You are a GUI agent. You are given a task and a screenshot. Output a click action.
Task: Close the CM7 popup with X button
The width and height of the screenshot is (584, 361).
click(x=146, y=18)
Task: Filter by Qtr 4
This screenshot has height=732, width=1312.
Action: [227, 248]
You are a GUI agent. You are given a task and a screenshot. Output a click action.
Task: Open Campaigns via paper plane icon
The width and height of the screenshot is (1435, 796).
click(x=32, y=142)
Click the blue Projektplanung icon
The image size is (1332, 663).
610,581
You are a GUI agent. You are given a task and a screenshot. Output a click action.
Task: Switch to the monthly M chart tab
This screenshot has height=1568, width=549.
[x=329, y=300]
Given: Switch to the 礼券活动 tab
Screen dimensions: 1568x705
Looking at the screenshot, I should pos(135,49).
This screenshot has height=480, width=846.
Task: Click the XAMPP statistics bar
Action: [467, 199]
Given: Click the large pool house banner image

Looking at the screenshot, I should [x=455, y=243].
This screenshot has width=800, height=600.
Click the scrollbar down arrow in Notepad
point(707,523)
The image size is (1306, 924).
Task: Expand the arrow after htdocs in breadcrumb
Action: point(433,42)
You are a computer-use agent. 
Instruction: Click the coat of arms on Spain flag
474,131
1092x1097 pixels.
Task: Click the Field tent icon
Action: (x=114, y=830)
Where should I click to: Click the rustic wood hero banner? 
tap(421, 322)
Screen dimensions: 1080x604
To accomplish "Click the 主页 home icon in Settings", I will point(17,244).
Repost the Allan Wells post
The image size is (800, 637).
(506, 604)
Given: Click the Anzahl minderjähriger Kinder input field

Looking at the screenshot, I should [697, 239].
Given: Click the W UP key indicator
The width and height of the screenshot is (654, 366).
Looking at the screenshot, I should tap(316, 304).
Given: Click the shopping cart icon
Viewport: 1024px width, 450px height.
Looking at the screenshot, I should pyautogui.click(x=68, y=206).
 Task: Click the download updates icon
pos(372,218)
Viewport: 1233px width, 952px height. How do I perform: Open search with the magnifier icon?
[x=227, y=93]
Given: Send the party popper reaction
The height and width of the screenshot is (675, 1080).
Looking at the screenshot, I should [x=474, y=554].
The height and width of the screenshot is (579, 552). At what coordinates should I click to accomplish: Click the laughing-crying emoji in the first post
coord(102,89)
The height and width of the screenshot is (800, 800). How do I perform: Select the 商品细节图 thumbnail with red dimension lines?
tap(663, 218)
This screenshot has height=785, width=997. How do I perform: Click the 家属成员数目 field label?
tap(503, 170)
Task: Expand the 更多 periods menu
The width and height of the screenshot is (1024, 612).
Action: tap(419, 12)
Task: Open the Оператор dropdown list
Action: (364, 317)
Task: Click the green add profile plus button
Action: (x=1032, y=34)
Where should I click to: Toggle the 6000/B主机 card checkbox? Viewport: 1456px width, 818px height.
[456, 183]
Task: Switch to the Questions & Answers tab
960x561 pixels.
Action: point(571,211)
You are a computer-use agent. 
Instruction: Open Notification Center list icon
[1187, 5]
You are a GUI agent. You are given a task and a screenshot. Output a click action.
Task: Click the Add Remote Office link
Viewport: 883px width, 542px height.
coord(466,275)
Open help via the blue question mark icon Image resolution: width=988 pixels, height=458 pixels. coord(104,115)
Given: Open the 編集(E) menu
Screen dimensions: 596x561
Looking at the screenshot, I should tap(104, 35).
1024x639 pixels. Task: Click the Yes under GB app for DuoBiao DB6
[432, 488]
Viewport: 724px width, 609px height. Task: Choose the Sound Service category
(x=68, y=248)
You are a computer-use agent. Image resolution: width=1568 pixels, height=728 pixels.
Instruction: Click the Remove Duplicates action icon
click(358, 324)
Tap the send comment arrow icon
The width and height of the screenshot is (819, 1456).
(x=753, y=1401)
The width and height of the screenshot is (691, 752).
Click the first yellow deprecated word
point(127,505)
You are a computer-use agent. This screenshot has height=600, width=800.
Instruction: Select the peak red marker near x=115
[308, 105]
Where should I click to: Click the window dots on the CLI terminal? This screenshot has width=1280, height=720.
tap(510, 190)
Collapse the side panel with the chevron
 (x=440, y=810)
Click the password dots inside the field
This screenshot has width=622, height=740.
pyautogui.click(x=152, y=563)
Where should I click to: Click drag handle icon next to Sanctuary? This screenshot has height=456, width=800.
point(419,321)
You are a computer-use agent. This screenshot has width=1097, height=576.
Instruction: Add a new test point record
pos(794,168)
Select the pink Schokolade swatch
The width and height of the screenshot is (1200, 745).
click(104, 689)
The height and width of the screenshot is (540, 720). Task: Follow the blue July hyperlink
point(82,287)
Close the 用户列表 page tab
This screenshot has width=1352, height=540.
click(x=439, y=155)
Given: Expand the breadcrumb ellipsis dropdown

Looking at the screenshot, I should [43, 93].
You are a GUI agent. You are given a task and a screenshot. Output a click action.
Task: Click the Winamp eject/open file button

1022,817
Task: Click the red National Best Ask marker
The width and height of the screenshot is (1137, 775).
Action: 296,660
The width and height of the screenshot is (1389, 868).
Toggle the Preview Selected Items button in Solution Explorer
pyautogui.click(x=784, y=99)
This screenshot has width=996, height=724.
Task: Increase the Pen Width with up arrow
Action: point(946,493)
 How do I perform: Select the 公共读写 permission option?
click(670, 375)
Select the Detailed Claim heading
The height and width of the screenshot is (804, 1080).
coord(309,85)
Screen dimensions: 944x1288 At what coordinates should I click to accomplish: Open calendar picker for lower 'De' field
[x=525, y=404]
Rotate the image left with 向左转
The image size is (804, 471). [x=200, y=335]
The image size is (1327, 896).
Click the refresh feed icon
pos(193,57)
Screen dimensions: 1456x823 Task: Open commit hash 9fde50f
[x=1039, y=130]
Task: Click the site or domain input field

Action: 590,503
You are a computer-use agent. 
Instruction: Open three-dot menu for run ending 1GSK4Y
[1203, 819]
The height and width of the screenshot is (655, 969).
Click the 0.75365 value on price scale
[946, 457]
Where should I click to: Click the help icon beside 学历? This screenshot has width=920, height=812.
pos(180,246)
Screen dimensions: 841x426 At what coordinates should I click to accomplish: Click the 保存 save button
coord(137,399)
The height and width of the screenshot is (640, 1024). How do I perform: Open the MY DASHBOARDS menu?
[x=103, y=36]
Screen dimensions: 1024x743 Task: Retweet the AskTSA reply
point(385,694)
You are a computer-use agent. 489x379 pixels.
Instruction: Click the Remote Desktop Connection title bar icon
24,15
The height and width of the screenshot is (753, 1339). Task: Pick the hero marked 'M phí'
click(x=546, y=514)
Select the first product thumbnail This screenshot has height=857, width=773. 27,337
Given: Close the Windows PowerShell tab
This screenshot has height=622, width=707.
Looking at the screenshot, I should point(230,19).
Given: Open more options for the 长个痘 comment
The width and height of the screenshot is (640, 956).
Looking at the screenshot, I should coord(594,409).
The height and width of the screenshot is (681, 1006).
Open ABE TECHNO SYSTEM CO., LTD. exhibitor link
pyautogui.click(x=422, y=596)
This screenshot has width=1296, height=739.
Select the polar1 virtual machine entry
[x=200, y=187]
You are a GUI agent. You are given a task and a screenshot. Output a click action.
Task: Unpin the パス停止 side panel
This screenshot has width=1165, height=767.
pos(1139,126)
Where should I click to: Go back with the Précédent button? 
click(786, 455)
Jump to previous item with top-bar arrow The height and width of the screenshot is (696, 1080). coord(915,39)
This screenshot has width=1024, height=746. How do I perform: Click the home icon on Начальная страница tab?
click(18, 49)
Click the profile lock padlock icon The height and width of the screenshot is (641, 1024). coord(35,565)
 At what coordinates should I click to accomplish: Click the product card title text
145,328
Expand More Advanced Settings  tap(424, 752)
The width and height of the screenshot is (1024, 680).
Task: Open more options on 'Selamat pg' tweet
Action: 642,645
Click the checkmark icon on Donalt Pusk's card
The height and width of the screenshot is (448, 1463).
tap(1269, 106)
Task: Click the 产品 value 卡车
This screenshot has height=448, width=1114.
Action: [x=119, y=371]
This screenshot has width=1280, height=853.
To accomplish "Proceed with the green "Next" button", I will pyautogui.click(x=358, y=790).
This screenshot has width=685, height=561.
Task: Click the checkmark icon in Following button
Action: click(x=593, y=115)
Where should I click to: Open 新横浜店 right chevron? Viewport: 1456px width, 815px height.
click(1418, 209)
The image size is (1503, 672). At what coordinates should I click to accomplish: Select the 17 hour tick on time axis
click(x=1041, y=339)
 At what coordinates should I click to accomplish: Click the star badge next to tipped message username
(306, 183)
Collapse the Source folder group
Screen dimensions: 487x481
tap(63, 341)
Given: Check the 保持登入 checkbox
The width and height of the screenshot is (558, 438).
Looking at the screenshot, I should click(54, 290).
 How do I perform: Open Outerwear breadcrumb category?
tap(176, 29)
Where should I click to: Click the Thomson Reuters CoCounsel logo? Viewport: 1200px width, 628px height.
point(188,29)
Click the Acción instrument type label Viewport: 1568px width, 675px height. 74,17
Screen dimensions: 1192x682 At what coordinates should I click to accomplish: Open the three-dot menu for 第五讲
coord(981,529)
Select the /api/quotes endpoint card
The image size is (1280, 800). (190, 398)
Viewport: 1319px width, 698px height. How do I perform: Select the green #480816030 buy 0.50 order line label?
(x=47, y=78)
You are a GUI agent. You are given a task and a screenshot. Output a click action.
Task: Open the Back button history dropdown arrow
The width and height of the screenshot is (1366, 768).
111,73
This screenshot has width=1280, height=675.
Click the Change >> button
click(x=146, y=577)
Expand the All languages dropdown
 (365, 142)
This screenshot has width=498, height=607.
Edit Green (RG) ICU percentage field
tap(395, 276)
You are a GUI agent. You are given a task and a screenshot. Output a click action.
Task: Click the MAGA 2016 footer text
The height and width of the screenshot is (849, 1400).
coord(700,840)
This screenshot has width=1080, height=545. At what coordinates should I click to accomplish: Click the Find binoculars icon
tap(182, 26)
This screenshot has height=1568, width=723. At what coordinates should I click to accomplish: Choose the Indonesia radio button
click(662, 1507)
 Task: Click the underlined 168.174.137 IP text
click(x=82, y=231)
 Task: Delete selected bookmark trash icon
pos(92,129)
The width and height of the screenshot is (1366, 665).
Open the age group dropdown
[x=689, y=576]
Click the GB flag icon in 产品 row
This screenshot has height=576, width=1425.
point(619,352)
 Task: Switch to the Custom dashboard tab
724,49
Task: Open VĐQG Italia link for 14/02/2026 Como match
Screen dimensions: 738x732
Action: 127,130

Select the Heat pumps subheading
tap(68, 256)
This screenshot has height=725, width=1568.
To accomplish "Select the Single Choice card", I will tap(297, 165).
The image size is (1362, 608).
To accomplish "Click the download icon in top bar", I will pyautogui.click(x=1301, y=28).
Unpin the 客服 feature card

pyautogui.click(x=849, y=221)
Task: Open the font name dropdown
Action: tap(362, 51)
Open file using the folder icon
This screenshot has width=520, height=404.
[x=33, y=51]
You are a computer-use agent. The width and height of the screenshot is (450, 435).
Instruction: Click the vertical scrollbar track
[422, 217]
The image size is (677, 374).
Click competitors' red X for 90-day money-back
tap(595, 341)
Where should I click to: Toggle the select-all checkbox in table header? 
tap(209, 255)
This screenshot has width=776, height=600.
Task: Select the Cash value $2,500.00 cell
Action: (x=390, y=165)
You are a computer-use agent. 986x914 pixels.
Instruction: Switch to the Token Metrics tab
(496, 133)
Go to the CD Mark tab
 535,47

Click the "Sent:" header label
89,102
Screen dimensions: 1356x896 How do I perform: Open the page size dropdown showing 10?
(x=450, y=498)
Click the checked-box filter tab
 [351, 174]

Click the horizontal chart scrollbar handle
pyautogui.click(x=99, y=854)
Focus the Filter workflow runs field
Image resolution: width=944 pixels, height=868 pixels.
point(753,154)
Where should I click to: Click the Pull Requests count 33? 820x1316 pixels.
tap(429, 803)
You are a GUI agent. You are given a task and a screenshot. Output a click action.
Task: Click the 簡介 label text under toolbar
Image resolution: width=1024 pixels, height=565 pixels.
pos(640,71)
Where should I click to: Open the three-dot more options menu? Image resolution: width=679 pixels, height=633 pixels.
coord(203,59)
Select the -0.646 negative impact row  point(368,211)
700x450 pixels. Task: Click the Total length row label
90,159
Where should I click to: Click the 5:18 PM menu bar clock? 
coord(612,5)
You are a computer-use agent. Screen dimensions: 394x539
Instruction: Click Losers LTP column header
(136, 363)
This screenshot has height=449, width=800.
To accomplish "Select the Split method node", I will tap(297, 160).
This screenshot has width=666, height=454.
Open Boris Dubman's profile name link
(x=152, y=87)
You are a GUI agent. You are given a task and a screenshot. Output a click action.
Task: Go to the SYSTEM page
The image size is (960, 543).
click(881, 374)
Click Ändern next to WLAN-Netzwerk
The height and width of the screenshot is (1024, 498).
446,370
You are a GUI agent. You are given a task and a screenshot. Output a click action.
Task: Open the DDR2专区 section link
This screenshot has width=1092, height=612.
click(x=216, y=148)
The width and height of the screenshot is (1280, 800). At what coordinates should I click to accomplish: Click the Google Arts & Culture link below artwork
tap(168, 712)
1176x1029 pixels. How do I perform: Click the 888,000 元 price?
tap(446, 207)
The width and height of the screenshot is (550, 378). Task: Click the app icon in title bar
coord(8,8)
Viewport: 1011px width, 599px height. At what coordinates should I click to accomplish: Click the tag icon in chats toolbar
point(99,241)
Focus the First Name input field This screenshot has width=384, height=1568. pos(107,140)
┄┄┄┄┄┄┄┄┄┄┄┄┄┄┄┄┄┄┄┄
— Task description —
Search the entries above for the string "Close". Copy each line that holds it.

— Reply —
Task: Close the CM7 popup with X button
Close the 用户列表 page tab
Given: Close the Windows PowerShell tab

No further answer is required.